▶ **Work task**: Output the entries verbatim, including every line.
==== Material to process
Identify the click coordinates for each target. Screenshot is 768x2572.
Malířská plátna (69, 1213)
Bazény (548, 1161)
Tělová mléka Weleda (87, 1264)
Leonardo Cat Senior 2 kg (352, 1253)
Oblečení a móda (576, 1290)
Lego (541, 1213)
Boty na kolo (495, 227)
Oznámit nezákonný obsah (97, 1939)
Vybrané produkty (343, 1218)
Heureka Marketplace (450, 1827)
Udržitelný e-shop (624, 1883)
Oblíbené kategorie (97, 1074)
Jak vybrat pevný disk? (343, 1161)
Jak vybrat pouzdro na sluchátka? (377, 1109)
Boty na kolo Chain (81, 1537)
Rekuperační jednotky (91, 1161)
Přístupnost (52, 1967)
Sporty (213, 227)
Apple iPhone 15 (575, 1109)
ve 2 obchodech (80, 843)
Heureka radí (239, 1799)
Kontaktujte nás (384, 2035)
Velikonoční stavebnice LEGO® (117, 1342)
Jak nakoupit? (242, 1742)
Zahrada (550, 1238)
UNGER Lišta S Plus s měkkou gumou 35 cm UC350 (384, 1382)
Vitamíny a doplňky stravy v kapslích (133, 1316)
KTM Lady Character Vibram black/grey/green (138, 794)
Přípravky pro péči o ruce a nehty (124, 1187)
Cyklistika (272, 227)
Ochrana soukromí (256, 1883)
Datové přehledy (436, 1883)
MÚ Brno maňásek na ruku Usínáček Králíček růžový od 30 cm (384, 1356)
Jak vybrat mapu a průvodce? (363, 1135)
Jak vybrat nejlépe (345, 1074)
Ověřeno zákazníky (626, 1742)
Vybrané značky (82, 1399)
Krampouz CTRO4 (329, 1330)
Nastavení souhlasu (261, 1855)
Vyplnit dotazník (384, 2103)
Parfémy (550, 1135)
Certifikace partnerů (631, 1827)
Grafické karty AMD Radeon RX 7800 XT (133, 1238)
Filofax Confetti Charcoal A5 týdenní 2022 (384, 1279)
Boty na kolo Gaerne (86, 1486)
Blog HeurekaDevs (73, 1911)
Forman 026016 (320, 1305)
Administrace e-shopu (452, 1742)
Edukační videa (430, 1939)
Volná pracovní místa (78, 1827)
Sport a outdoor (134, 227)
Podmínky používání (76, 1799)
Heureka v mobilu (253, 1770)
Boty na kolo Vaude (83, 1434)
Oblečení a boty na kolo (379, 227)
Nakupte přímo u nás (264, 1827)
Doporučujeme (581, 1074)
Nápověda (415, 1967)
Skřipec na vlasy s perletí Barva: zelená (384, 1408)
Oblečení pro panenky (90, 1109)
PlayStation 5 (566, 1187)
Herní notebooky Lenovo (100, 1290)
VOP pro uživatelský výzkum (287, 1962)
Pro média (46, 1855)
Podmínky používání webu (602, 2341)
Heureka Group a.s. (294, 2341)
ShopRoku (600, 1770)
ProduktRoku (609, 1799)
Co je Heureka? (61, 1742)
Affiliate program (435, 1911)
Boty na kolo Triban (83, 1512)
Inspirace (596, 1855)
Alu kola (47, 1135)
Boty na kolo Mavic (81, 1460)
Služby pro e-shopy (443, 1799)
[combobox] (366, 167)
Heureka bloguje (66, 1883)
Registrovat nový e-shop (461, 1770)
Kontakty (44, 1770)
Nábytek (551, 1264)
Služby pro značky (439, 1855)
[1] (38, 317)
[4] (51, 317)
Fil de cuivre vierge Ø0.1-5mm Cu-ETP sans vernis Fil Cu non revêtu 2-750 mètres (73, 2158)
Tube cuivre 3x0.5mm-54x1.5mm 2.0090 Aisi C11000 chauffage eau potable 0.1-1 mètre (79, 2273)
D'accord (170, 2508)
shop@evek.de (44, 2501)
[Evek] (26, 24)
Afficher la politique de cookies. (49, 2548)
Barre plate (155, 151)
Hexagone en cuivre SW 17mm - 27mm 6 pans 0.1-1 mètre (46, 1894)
========
▶ **Expected answer**:
Identify the click coordinates for each target. Screenshot is 768x2572.
Malířská plátna (69, 1213)
Bazény (548, 1161)
Tělová mléka Weleda (87, 1264)
Leonardo Cat Senior 2 kg (352, 1253)
Oblečení a móda (576, 1290)
Lego (541, 1213)
Boty na kolo (495, 227)
Oznámit nezákonný obsah (97, 1939)
Vybrané produkty (343, 1218)
Heureka Marketplace (450, 1827)
Udržitelný e-shop (624, 1883)
Oblíbené kategorie (97, 1074)
Jak vybrat pevný disk? (343, 1161)
Jak vybrat pouzdro na sluchátka? (377, 1109)
Boty na kolo Chain (81, 1537)
Rekuperační jednotky (91, 1161)
Přístupnost (52, 1967)
Sporty (213, 227)
Apple iPhone 15 (575, 1109)
ve 2 obchodech (80, 843)
Heureka radí (239, 1799)
Kontaktujte nás (384, 2035)
Velikonoční stavebnice LEGO® (117, 1342)
Jak nakoupit? (242, 1742)
Zahrada (550, 1238)
UNGER Lišta S Plus s měkkou gumou 35 cm UC350 (384, 1382)
Vitamíny a doplňky stravy v kapslích (133, 1316)
KTM Lady Character Vibram black/grey/green (138, 794)
Přípravky pro péči o ruce a nehty (124, 1187)
Cyklistika (272, 227)
Ochrana soukromí (256, 1883)
Datové přehledy (436, 1883)
MÚ Brno maňásek na ruku Usínáček Králíček růžový od 30 cm (384, 1356)
Jak vybrat mapu a průvodce? (363, 1135)
Jak vybrat nejlépe (345, 1074)
Ověřeno zákazníky (626, 1742)
Vybrané značky (82, 1399)
Krampouz CTRO4 (329, 1330)
Nastavení souhlasu (261, 1855)
Vyplnit dotazník (384, 2103)
Parfémy (550, 1135)
Certifikace partnerů (631, 1827)
Grafické karty AMD Radeon RX 7800 XT (133, 1238)
Filofax Confetti Charcoal A5 týdenní 2022 (384, 1279)
Boty na kolo Gaerne (86, 1486)
Blog HeurekaDevs (73, 1911)
Forman 026016 (320, 1305)
Administrace e-shopu (452, 1742)
Edukační videa (430, 1939)
Volná pracovní místa (78, 1827)
Sport a outdoor (134, 227)
Podmínky používání (76, 1799)
Heureka v mobilu (253, 1770)
Boty na kolo Vaude (83, 1434)
Oblečení a boty na kolo (379, 227)
Nakupte přímo u nás (264, 1827)
Doporučujeme (581, 1074)
Nápověda (415, 1967)
Skřipec na vlasy s perletí Barva: zelená (384, 1408)
Oblečení pro panenky (90, 1109)
PlayStation 5 (566, 1187)
Herní notebooky Lenovo (100, 1290)
VOP pro uživatelský výzkum (287, 1962)
Pro média (46, 1855)
Podmínky používání webu (602, 2341)
Heureka Group a.s. (294, 2341)
ShopRoku (600, 1770)
ProduktRoku (609, 1799)
Co je Heureka? (61, 1742)
Affiliate program (435, 1911)
Boty na kolo Triban (83, 1512)
Inspirace (596, 1855)
Alu kola (47, 1135)
Boty na kolo Mavic (81, 1460)
Služby pro e-shopy (443, 1799)
[combobox] (366, 167)
Heureka bloguje (66, 1883)
Registrovat nový e-shop (461, 1770)
Kontakty (44, 1770)
Nábytek (551, 1264)
Služby pro značky (439, 1855)
[1] (38, 317)
[4] (51, 317)
Fil de cuivre vierge Ø0.1-5mm Cu-ETP sans vernis Fil Cu non revêtu 2-750 mètres (73, 2158)
Tube cuivre 3x0.5mm-54x1.5mm 2.0090 Aisi C11000 chauffage eau potable 0.1-1 mètre (79, 2273)
D'accord (170, 2508)
shop@evek.de (44, 2501)
[Evek] (26, 24)
Afficher la politique de cookies. (49, 2548)
Barre plate (155, 151)
Hexagone en cuivre SW 17mm - 27mm 6 pans 0.1-1 mètre (46, 1894)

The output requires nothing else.